**QUOTED PASSAGE**
%%

Jennifer, age eleven, wakes up, makes her bed, looks around her room to make sure everything is in its place, and heads into the kitchen to make herself breakfast. She peers into the freezer, removes the container of frozen waffles, and counts six waffles. Thinking to herself, "I'll have three waffles this morning and three tomorrow morning," Jennifer toasts her three waffles and sits down to eat.

Moments later, her mother and five-year-old brother, Adam, enter the kitchen, and the mother asks Adam what he'd like to eat for breakfast. Adam responds, "Waffles," and the mother reaches into the freezer for the waffles. Jennifer, who has been listening intently, explodes.

"He can't have the frozen waffles!" Jennifer screams, her face suddenly reddening.

"Why not?" asks the mother, her voice and pulse rising, at a loss for an explanation of Jennifer's behavior.

"I was going to have those waffles tomorrow morning!"

Jennifer screams, jumping out of her chair.

"I'm not telling your brother he can't have waffles!" the mother yells back.

"He can't have them!" screams Jennifer, now face-to-face with her mother.

The mother, wary of the physical and verbal aggression of which her daughter is capable during these moments, desperately asks Adam if there's something else he would consider eating.

"I want waffles," whimpers Adam, cowering behind his mother.

Jennifer, her frustration and agitation at a peak, pushes her mother out of the way, seizes the container of frozen waffles, then slams the freezer door shut, pushes over a kitchen chair, grabs herplate of toasted waffles, and stalks to her room. Her brother and mother begin to cry.

Jennifer's family members have endured literally thousands of such episodes. In many instances, the episodes are more prolonged and intense, and involve more physical or verbal aggression than the one described above (when Jennifer was eight, she kicked out the front windshield of the family car). Mental health professionals have told Jennifer's parents she has something called oppositional-defiant disorder. For the parents, however, a simple label doesn't begin to explain the upheaval, turmoil, and trauma that Jennifer's outbursts cause. Her siblings and mother are scared of her. Her extreme volatility and inflexibility require constant vigilance and enormous energy from her mother and father, thereby lessening the attention the parents wish they could devote to Jennifer's brother and sister. Her parents frequently argue over the best way to handle her behavior, but agree about the severe strains Jennifer places on their marriage. Although she is above average in intelligence, Jennifer has no close friends; children who initially befriend her eventually find her rigid personality difficult to tolerate.

%%

**DATA**
%%

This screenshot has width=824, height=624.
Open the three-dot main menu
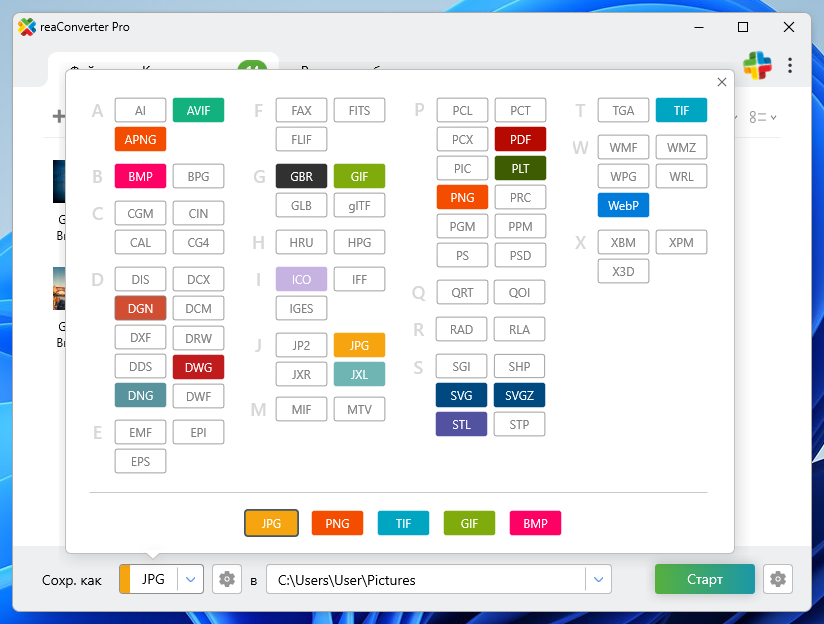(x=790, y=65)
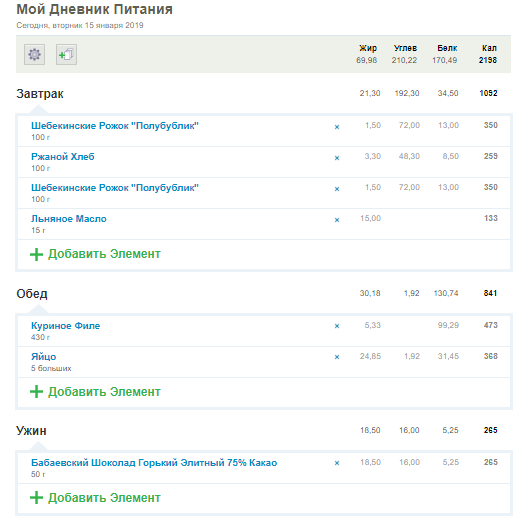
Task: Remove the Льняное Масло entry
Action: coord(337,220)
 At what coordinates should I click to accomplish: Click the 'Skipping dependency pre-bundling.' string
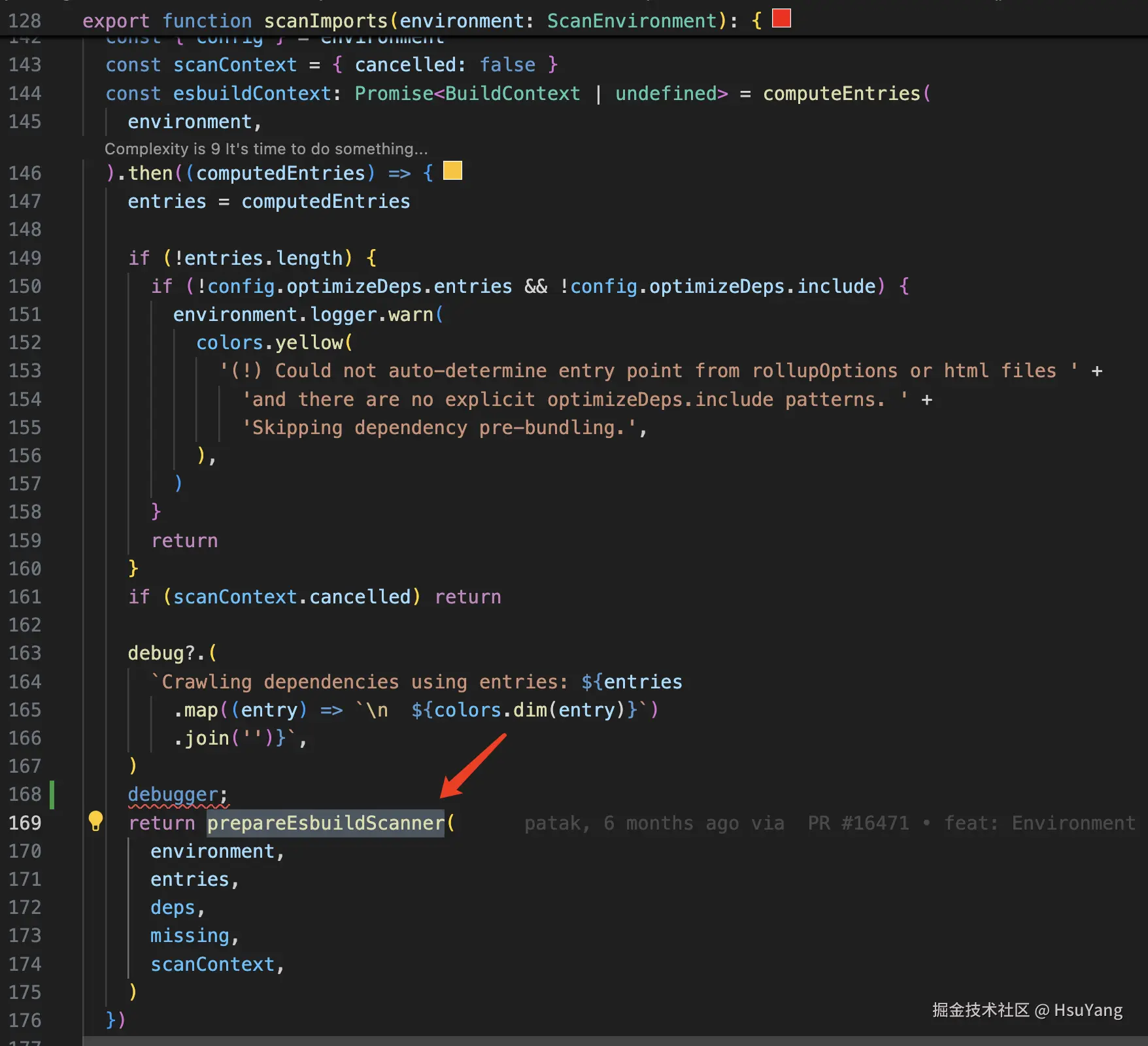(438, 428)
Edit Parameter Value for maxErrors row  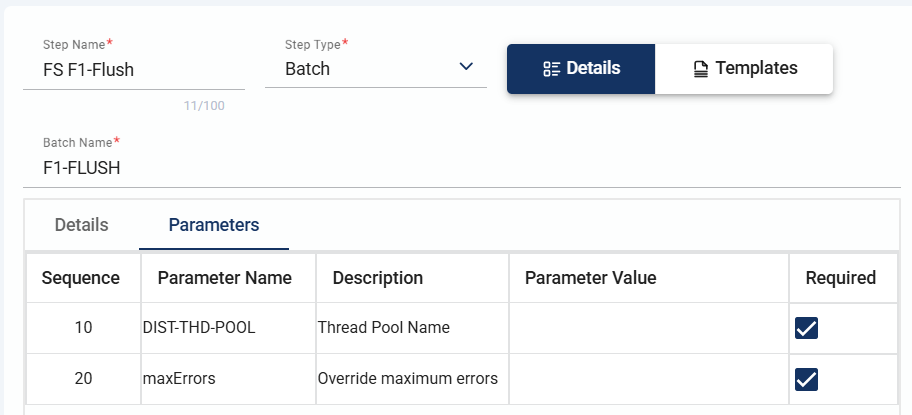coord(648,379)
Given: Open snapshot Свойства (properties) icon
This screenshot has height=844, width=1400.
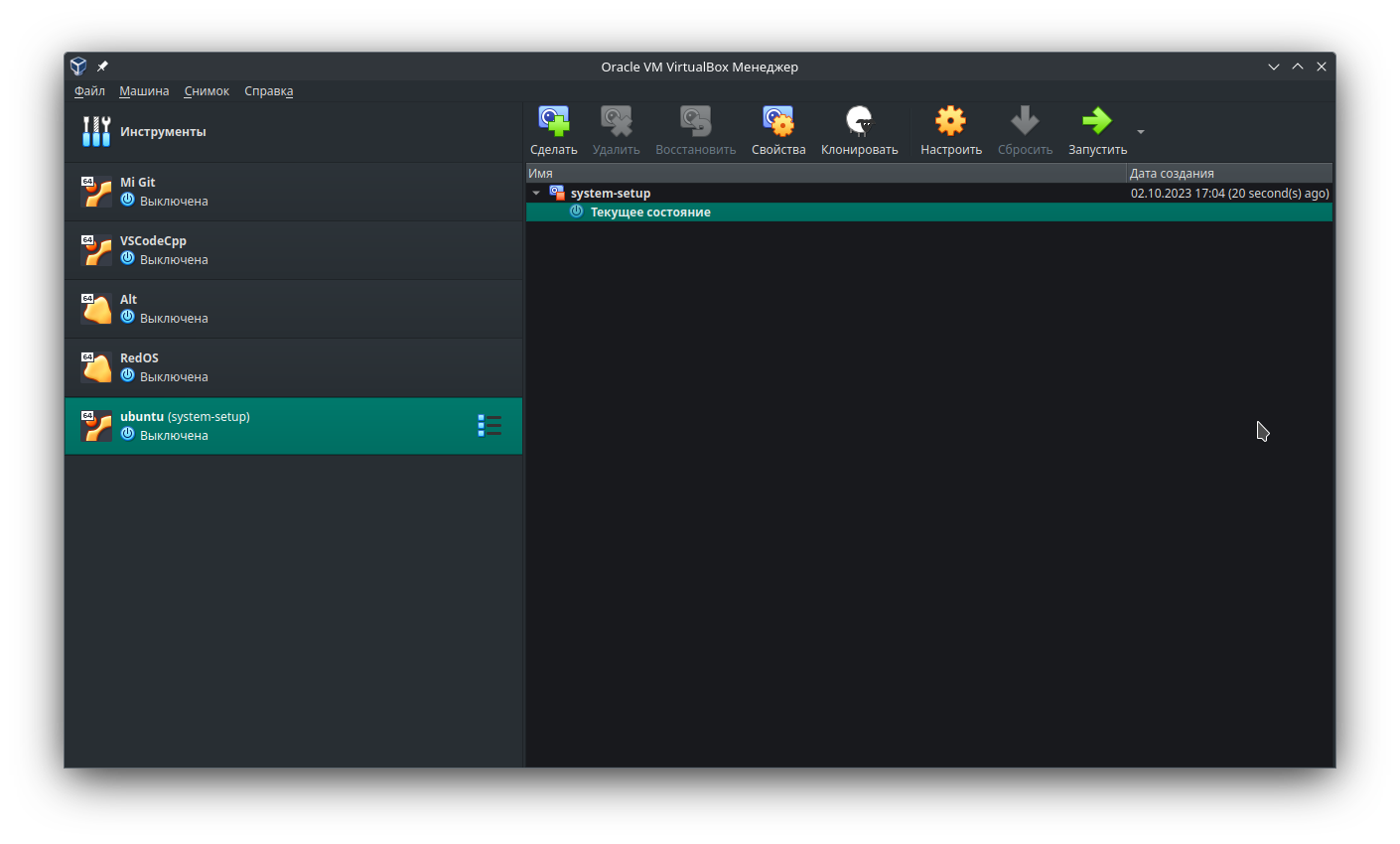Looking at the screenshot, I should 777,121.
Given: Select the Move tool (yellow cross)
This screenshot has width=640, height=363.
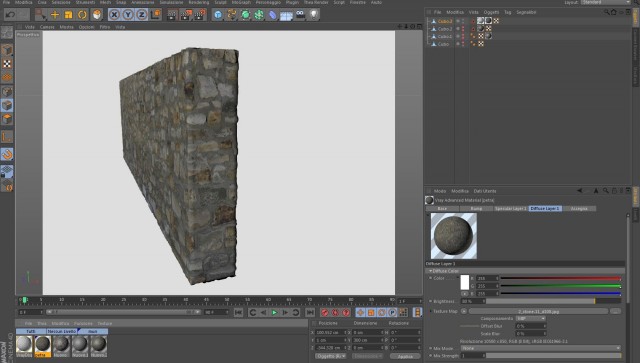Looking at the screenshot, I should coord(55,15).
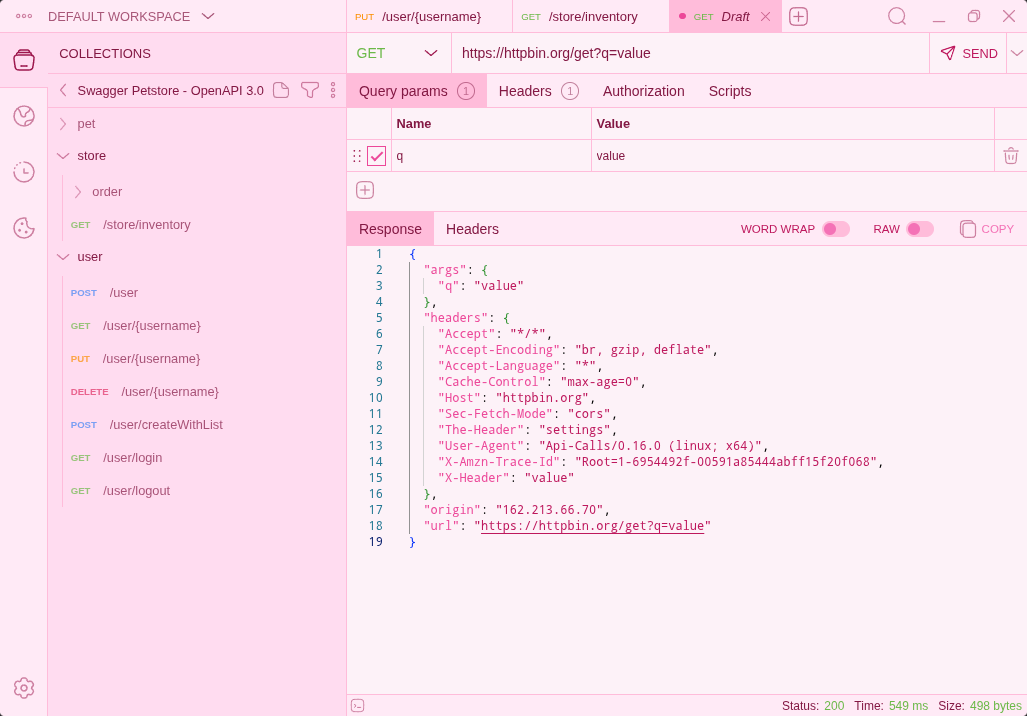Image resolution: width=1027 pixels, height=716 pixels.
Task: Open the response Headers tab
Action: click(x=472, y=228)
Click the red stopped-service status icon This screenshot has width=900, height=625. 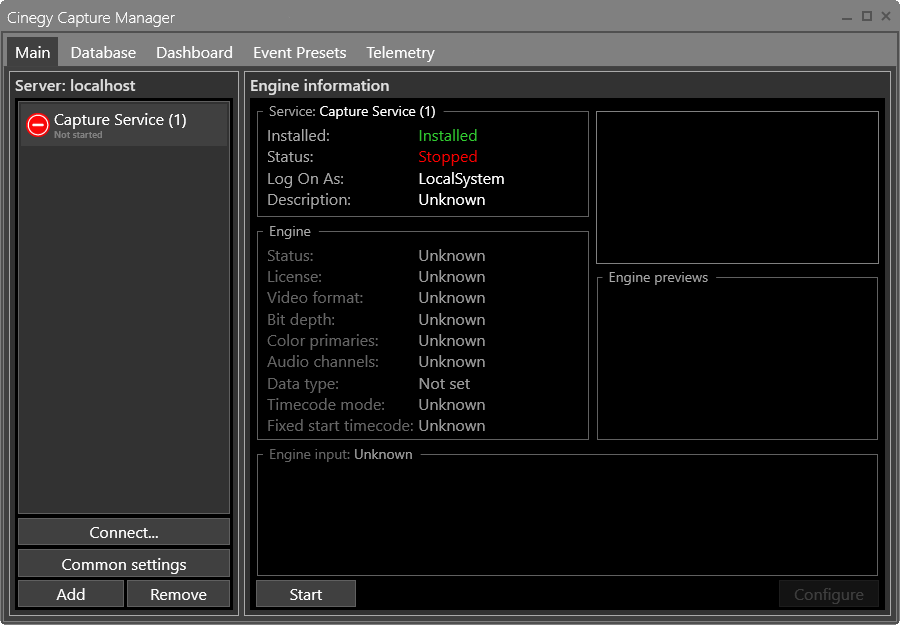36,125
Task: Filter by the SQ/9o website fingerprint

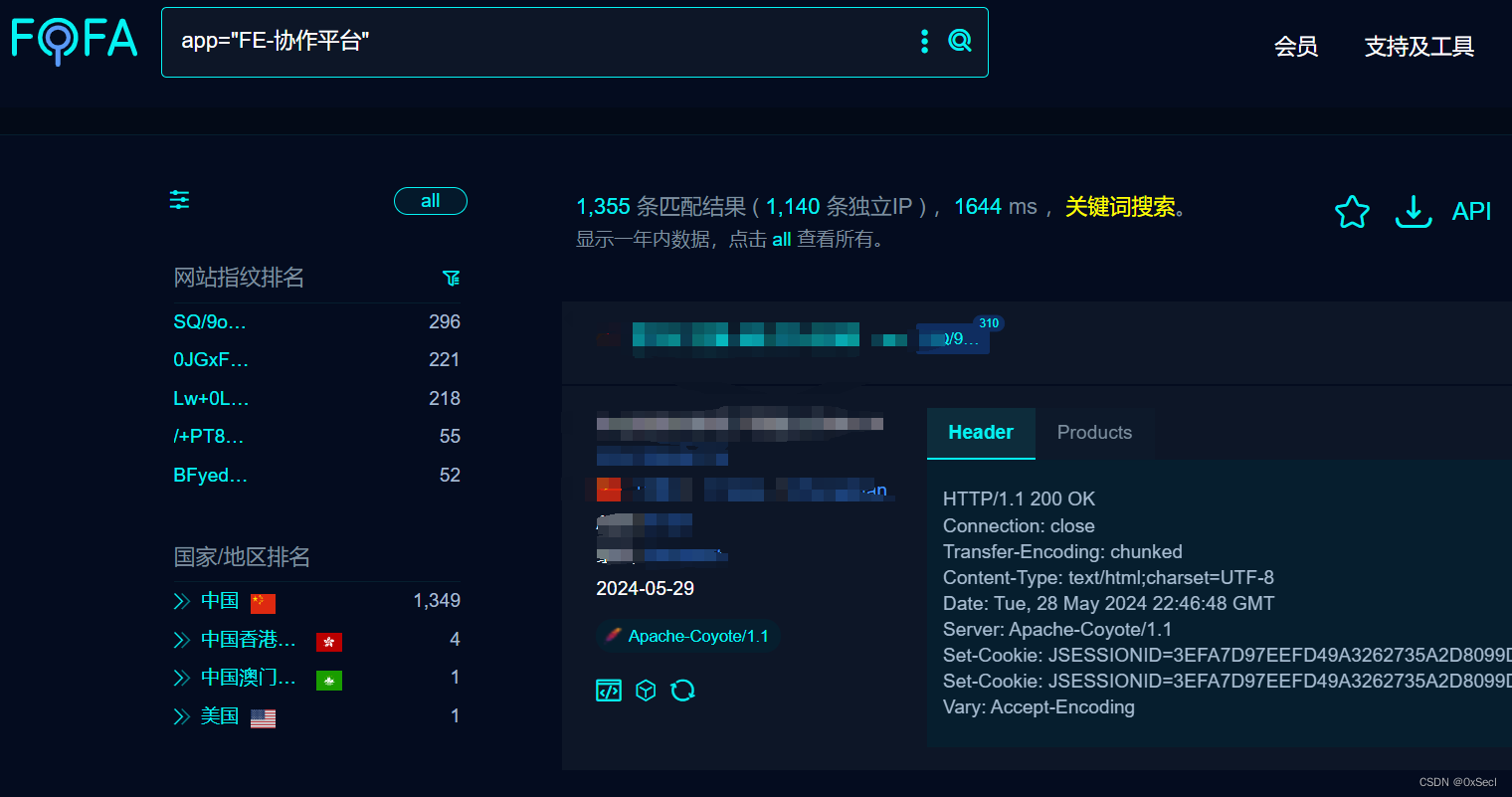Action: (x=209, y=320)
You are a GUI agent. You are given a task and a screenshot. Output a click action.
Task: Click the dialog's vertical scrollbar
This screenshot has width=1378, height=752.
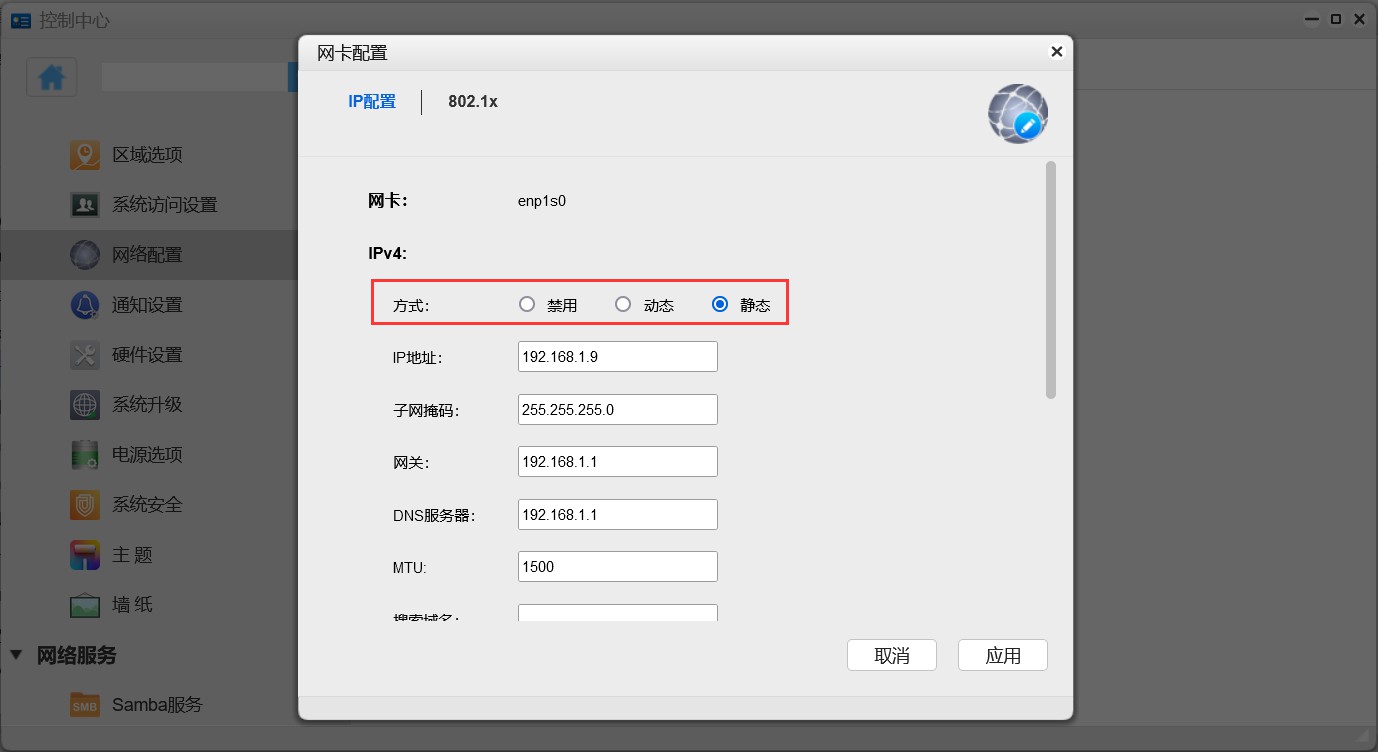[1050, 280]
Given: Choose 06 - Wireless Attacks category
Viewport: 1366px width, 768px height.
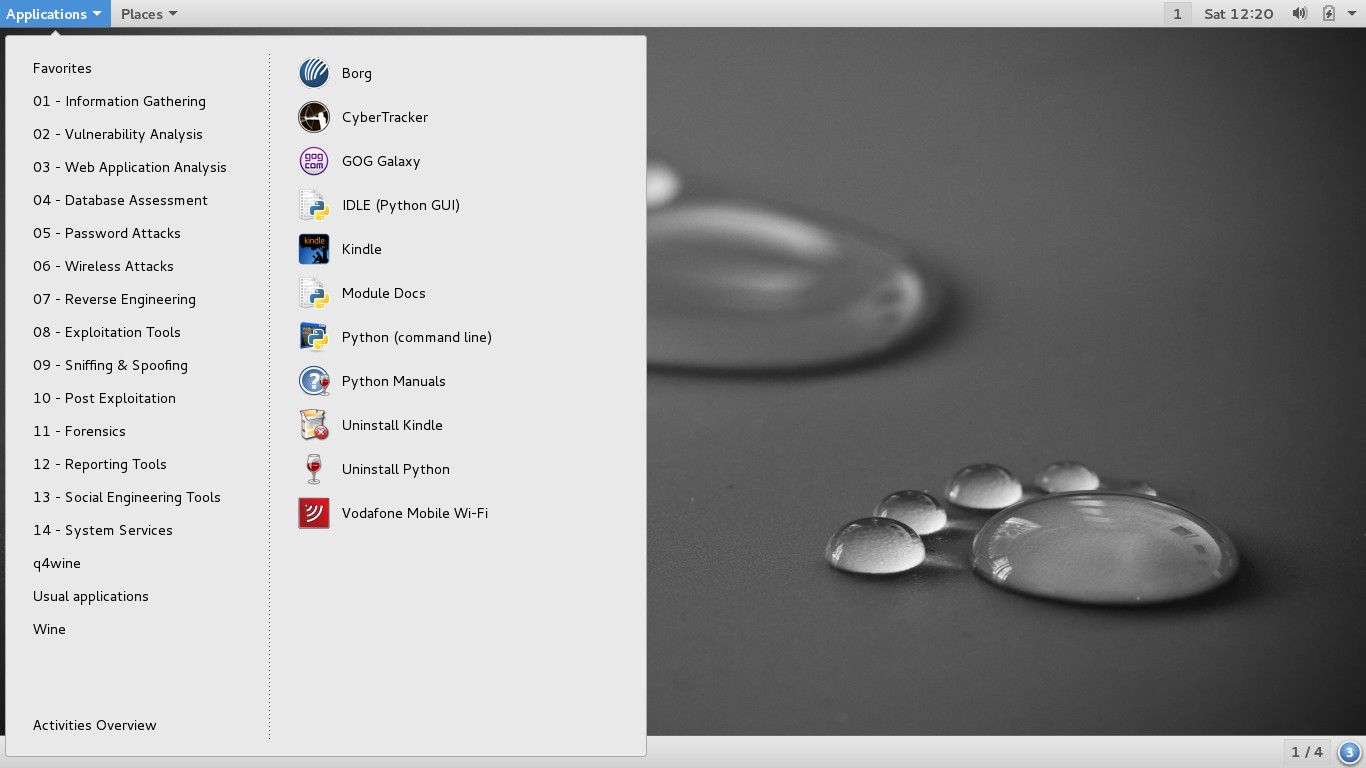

%%

**EXERCISE PROMPT**
Continue the account of eleven-year-old Jennifer's outbursts, starting right after its last sentence.

**RESPONSE BOX**
Over the years, Jennifer's parents have sought help from countless mental health professionals, most of whom advised them to set firmer limits and be more consistent in managing Jennifer's behavior, and instructed them on how to implement formal behavior management strategies. When such strategies failed to work, Jennifer was medicated with innumerable combinations of drugs, without dramatic effect. After eight years of medicine, advice, sticker charts, time-outs, and reward pro-grams, Jennifer has changed little since her parents first noticed there was something "different" about her when she was a toddler.

"Most people can't imagine how humiliating it is to be scared of your own daughter," Jennifer's mother once said. "People who don't have a child like Jennifer don't have a clue about what it's like to live like this. Believe me, this is not what I envisioned when I dreamed of having children. This is a nightmare."

"You can't imagine the embarrassment of having Jennifer ‘lose it' around people who don't know her," her mother continued. "I feel like telling them, ‘I have two kids at home who don't act like this — I really am a good parent!' "

"I know people are thinking, ‘What wimpy parents she must have ... what that kid really needs is a good thrashing.' Believe me, we've tried everything with her. But nobody's been able to tell us how to help her...no one's really been able to tell us what's the matter with her!"

"I hate what I've become. I used to think of myself as a kind, patient, sympathetic person. But Jennifer has caused me to act in ways I never thought I was capable of. I'm emotionally spent. I can't keep living like this."

"I know a lot of other parents who have pretty difficult children...you know, kids who are hyperactive or having trouble paying attention. I would give my left arm for a kid who was just hyperactive or having trouble paying attention! Jennifer is in a completely different league! It makes me feel very alone."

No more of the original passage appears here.